Le vieillard eut un geste d'ignorance.
*****
Malgré le vent le soleil brûlait. Angélique, courbaturée par sa position incommode, assise à même le plancher de la galère, essayait de dérober son visage aux rayons cuisants. Ce devait être un cauchemar, cette capture si près du port. C'était par trop injuste ! Que son mari, le ressuscité qu'elle avait tant pleuré, fût à si peu de distance et qu'un sort malin la détournât encore, cela ressemblait à ces poursuites vaines et épuisantes que créent les phantasmes du sommeil.
La nuit les galères algéroises passèrent au large de Bône. Angélique, qui ne dormait pas et comptait les étoiles, le devina. De nouveau son esprit se débattit. C'était trop bête et trop affreux de le manquer de si peu !
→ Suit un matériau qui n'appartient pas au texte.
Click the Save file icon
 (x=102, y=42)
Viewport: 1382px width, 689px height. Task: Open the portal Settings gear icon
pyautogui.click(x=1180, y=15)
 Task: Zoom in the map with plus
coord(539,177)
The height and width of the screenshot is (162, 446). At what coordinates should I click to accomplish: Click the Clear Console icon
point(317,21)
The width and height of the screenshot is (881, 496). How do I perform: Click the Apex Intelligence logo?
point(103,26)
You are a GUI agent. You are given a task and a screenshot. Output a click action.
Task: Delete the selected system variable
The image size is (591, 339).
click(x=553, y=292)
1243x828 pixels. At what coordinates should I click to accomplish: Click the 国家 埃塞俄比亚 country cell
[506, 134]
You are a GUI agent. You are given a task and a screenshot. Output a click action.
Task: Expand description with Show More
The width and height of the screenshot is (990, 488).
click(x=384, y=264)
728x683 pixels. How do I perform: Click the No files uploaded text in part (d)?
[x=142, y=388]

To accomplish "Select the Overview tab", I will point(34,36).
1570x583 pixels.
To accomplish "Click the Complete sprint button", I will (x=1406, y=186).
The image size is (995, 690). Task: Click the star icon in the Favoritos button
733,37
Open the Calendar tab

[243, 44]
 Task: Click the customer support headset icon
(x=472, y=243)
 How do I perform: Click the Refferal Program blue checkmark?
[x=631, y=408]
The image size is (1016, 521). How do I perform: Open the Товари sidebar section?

Puis l'espoir renaissait. Après tout, rien n'était perdu, mais simplement retardé. À Alger, l'amiral des Barbaresques était un renégat d'origine italienne, ce Mezzo-Morte qui avait grand renom. Elle pourrait s'expliquer avec lui, et son mari accourait pour la délivrer, car elle ne doutait pas qu'il fût devenu influent, sinon riche. Elle s'endormit et crut entendre son pas boiteux résonner sur les dalles d'un long vestibule désert. Mais le pas inégal ne se rapprochait pas d'elle. Elle avait beau tendre l'oreille, il s'éloignait, s'éloignait toujours jusqu'à se perdre dans les rumeurs de la mer.
À suivre
1 Philippe, frère de Louis XIV, d'abord duc d'Anjou puis duc d'Orléans, couramment appelé Monsieur.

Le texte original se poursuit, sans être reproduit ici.